Mon rôle chez BlackRock consiste à superviser la manière dont nous transformons les indices en portefeuilles d’investissement exploitables. La moitié de nos actifs se trouvent dans d'autres types de fonds, des portefeuilles indiciels ; l’autre moitié est constituée d’ETF. De nombreux ETF emballent donc des portefeuilles indiciels, même si de plus en plus d’ETF sont désormais utilisés pour des stratégies non indicielles.
Jason :
Quel rôle pensez-vous que BlackRock joue à l’échelle mondiale ? Quel est votre travail principal ?
Samara Cohen :
J’ai une vision presque « historique » à ce sujet. En fait, cela dépend de qui vous interrogez et depuis combien de temps. Pour ma part, BlackRock est en réalité mon premier emploi après l’université.

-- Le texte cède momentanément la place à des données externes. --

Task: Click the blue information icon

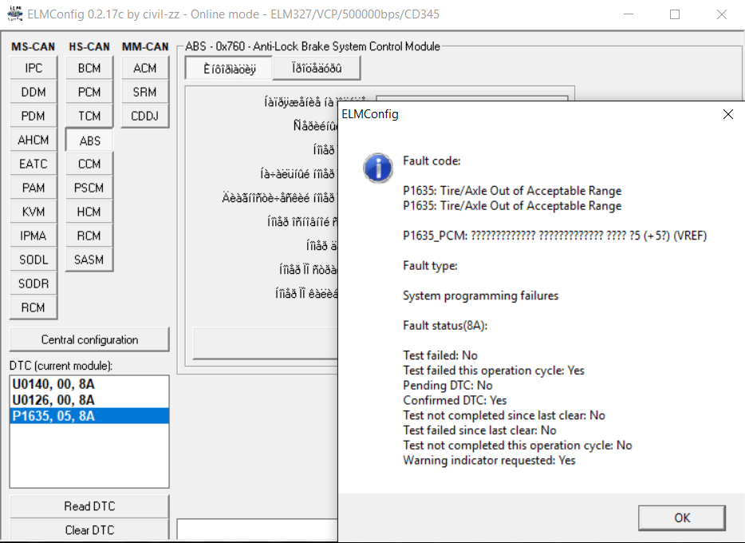Action: 376,168
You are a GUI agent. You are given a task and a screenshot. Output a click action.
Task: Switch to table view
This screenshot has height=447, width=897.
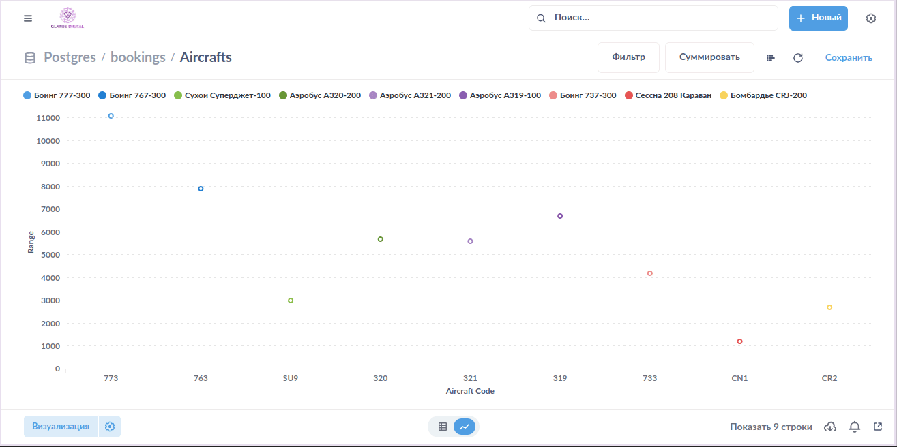click(443, 427)
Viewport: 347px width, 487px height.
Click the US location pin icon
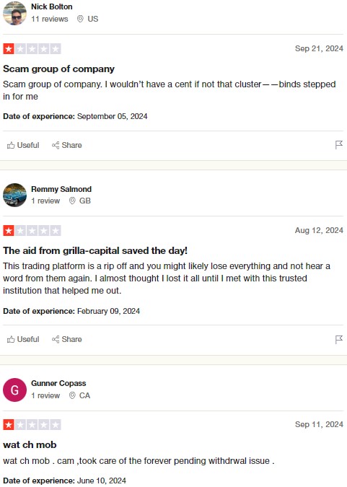pos(80,19)
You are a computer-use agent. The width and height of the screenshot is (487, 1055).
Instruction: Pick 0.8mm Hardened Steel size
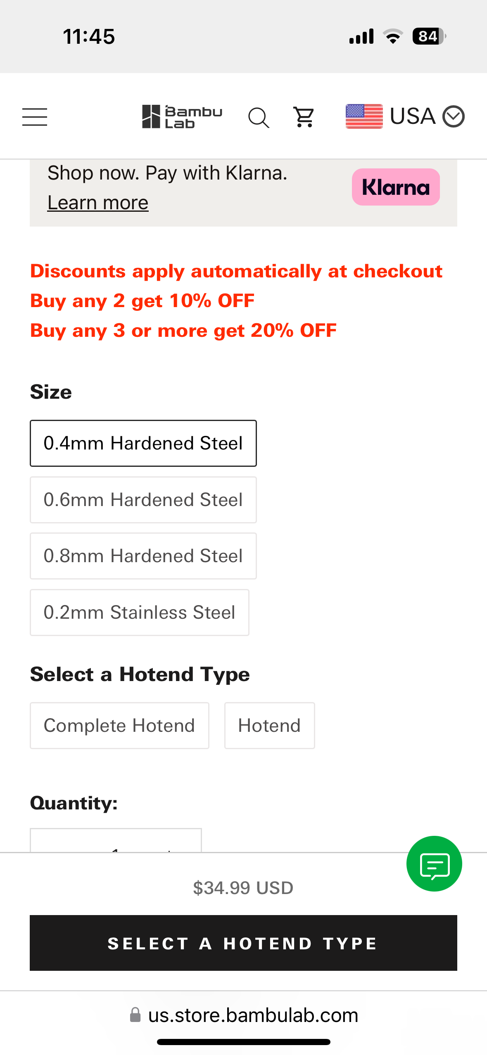point(143,556)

Vous seriez peut-être intéressé par un film publié il y a quelques semaines sur YouTube sur l’histoire des investissements indiciels, intitulé « Tune Out the Noise ». Ce qui est intéressant, c’est que les investissements indiciels n’ont pas véritablement pu se développer avant l’apparition des microprocesseurs commerciaux, car acheter simultanément des milliers de titres pour constituer un portefeuille nécessitait une puissance informatique considérable.
À cette époque, BlackRock n’avait ni activité ETF ni indicielle. Je venais d’obtenir un double diplôme en finance et en théâtre, et toutes mes expériences d’été avaient eu lieu dans des théâtres locaux. Je cherchais à voir ce que je pouvais faire avec ma formation en finance, et j’ai été attirée par cette entreprise, alors appelée BlackRock Financial Management, dont la mission était d’offrir aux investisseurs sur le marché des titres adossés à des prêts hypothécaires des technologies de gestion des risques plus performantes — c’était là l’expertise de BlackRock à l’époque. Bien que je n’aie pas entièrement compris ce que cela signifiait, j’ai aimé l’idée d’aider les petits épargnants à mieux gérer leurs risques. C’est ainsi que j’ai rejoint BlackRock, en tant que 134e employé. Aujourd’hui, nous sommes plus de 20 000, mais je reste convaincue que la mission fondamentale — aider les investisseurs à gérer les risques et à accéder aux marchés — est toujours aussi pertinente aujourd’hui qu’à nos débuts.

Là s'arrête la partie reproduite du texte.